Johnson City a Top 10 med school destination
Feb 13, 2012 at 10:40 PM
There are places to go to medical school, and there are really good places to go to medical school, according to a national magazine.
And Johnson City is apparently one of the top 10 cities in the nation to get a medical degree, according to the January/February issue of PreMedLife, a publication geared toward people thinking of becoming doctors.
Dr. Philip Bagnell, East Tennessee State University Quillen College of Medicine dean, said the campus and academic environments are part of the attraction of ETSU’s medical school but the community certainly plays a role, and this ranking is evidence of that.
“The point to make from this is the environment we create is important in our ability to attract,” Bagnell said. “So congratulations to our community. It’s a good place to live, which we knew.”
The other cities on the list with medical schools were Nashville; Memphis; Omaha, Neb.; Little Rock, Ark.; Cincinnati and Columbus, Ohio; Oklahoma City, Okla.; Birmingham, Ala.; and Lexington, Ky.
Besides being named to the list, Johnson City was named editor’s choice by the magazine.
“It’s great,” Bagnell said. “And it’s neat that we were the editor’s choice.”
The PreMedLife story said Johnson City was an economic hub fueled by ETSU and the “Med-Tech” corridor.
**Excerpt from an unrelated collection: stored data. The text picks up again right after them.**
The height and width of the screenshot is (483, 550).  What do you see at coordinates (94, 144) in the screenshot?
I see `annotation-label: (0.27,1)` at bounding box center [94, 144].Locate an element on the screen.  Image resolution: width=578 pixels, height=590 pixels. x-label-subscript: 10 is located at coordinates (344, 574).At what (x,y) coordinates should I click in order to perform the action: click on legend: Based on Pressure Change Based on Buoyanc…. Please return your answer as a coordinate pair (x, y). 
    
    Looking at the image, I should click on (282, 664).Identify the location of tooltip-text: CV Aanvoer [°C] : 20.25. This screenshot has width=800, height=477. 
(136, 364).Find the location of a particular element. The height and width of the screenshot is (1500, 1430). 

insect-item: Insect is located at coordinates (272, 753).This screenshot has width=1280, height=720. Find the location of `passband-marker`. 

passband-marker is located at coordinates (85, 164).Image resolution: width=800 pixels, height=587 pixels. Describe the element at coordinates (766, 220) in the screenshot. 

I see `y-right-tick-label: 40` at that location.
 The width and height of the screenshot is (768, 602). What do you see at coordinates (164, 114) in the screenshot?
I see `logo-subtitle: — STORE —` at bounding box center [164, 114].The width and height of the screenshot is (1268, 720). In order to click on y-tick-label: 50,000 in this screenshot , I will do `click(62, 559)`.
“And all of that nice medical stuff makes it an even better place for medical students to flock to. Add nice climate, affordable housing, and low cost of living — what more can a student ask for?” the article read.
There are 66 possible medical student slots available to ETSU’s program each year. This past year around 1,600 applications were received by the school.
At the end of medical school, graduates are given an in-depth exit interview. Bagnell said students are very candid in this interview. They typically say it was the culture of the region that led them to choose ETSU for their medical studies.
“So this tells you that the community part was important,” Bagnell said.
Bagnell said the entire region, from Bristol to Kingsport and on down to Sevierville and other places, is actually responsible for creating a good community feel for medical students.
He said this is good, because if students feel welcome, and especially residents, then they will return or stay in the area. That in turn helps ETSU’s medical school mission to provide physicians for rural practices.
Bagnell wants to grow the school’s residency training program. He said having a good cultural and community environment to expose residents to will be a major facet in that growth.
“I think the medical school plays a role in this, but I think the community deserves praise in this,” Bagnell said.
PreMedLife magazine is available online at www.premedlife.com.